O referido artigo afirma que é crime “escarnecer de alguém publicamente, por motivo de crença ou função religiosa; impedir ou perturbar cerimônia ou prática de culto religioso; vilipendiar publicamente ato ou objeto de culto religioso“.

Vilipendiar é o mesmo que depreciar, rebaixar, zombar, escarnecer. É todo ato que tem como objetivo descaracterizar o objeto de culto de forma pejorativa. “Objeto de culto”, por sua vez, pode ser uma simples cruz, a figura de Jesus Cristo, imagem de uma santa ou livro considerado sagrado.

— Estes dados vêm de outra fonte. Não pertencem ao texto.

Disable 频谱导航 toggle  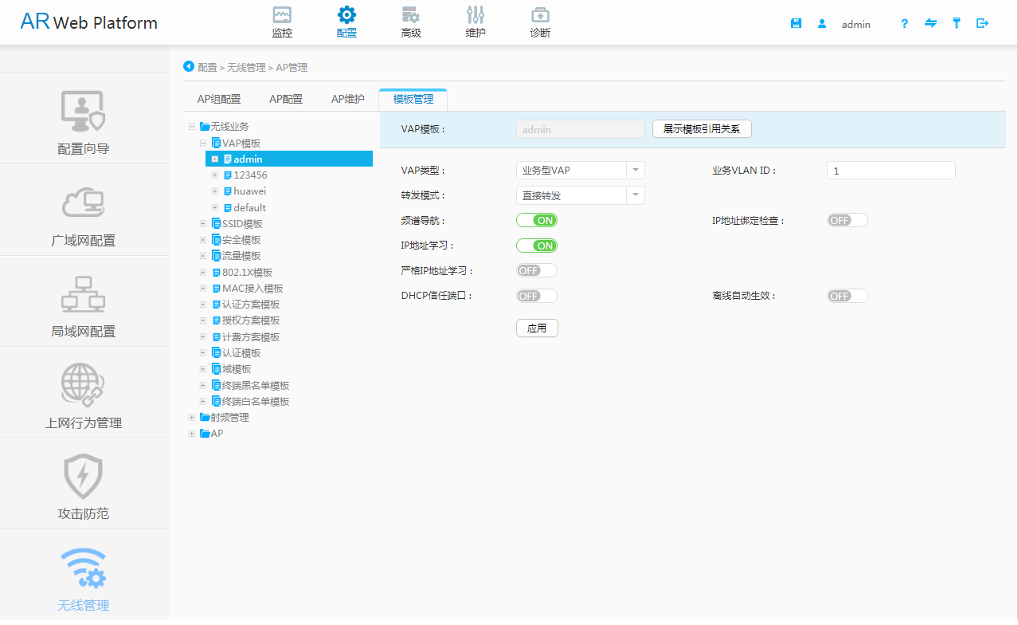pos(536,220)
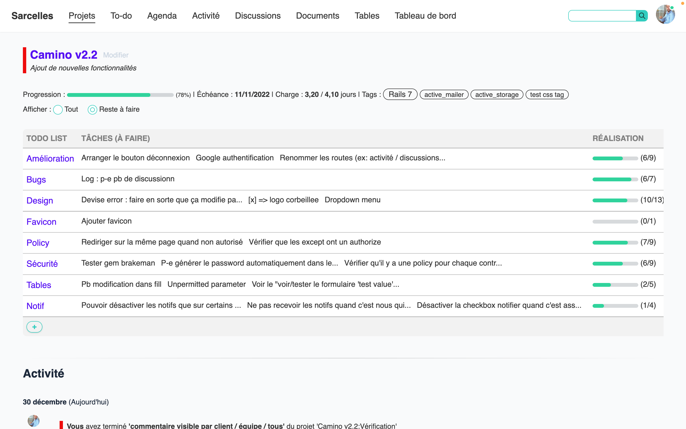Image resolution: width=686 pixels, height=429 pixels.
Task: Click the plus add todo list button
Action: pos(34,327)
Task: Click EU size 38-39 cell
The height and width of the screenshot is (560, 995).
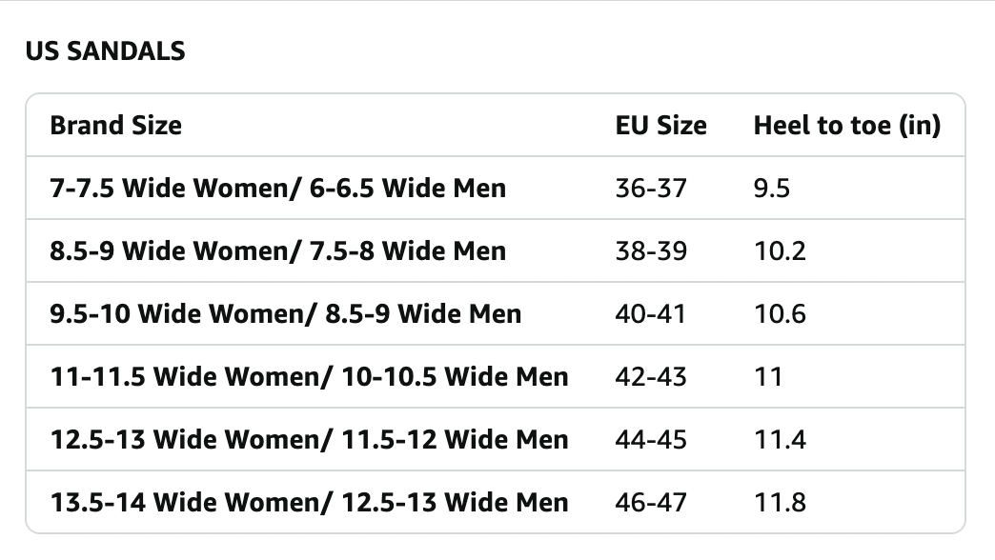Action: coord(650,250)
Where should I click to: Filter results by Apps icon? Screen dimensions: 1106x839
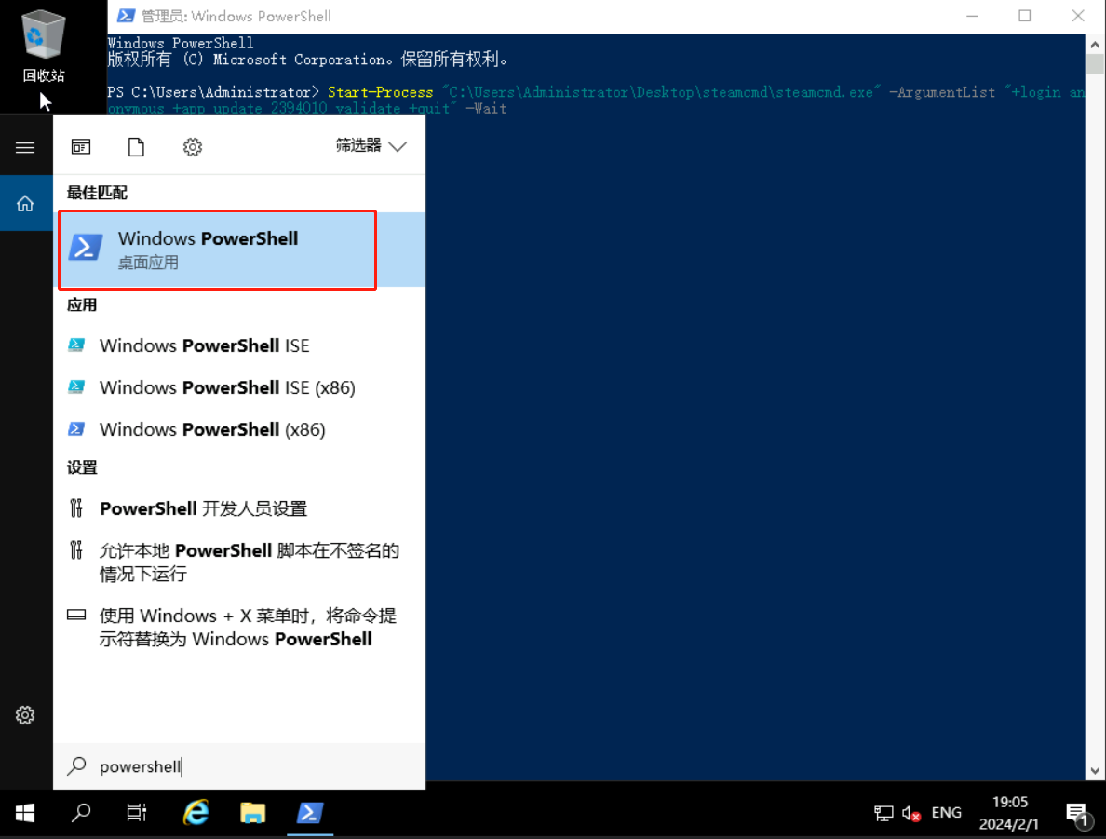(81, 147)
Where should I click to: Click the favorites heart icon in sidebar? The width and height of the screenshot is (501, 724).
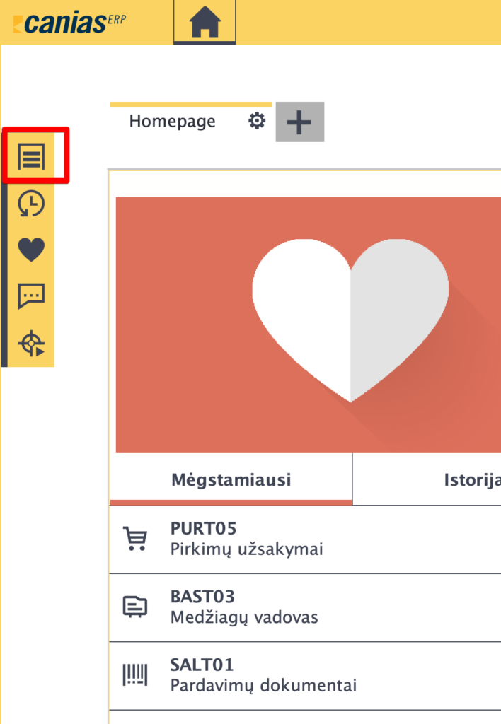(x=31, y=250)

O mérito do “sagrado” não está no objeto, mas no sentimento religioso transferido a ele. Este objeto pode ser qualquer coisa, desde que seja venerado como sagrado por um sistema de crenças, sendo alvo de culto, ele se torna protegido pela Constituição.

Não é por acaso, por exemplo, que o abaixo-assinado organizado contra a Porta dos Fundos já está alcançando quase 2,5 milhões de assinaturas. Esse número gigantesco de reações é uma prova contundente de que o sentimento religioso da população cristã foi afetado pelo “especial”.

Isso porque ao retratar Jesus “gay”, além de envolver Maria e Deus em um triângulo amoroso em um enredo onde a intenção de zombar e descaracterizar os símbolos religiosos é gritante, os membros da Porta dos Fundos ultrajaram publicamente os maiores “objetos” de culto do cristianismo, visto que para os cristãos eles são sagrados, venerados e cultuados.

Neste caso, não importa o que os membros da Porta dos Fundos pensam, acreditam ou não. Importa tão somente que o que eles pensam e fazem está condicionado ao artigo 208 do Código Penal, o qual tem por objetivo exclusivo proteger o sentimento religioso alheio.

Foi justamente essa linha de raciocínio adotada pelo desembargador Benedicto Abicair, da sexta Câmara Cível do TJ-RJ, a pedido da Associação Centro Dom Bosco de Fé e Cultura. Ele entendeu que uma vez configurado o crime de vilipêndio à fé alheia, o especial da Porta dos Fundos deve ser suspenso.

Portanto, isto definitivamente não é censura, mas uma decisão judicial fundamentada nos condicionantes jurídicos que regulam o correto exercício da liberdade de expressão, de pensamento e arte, os quais levam em consideração a necessidade do respeito mútuo e a diferença entre conteúdos críticos e ofensivos.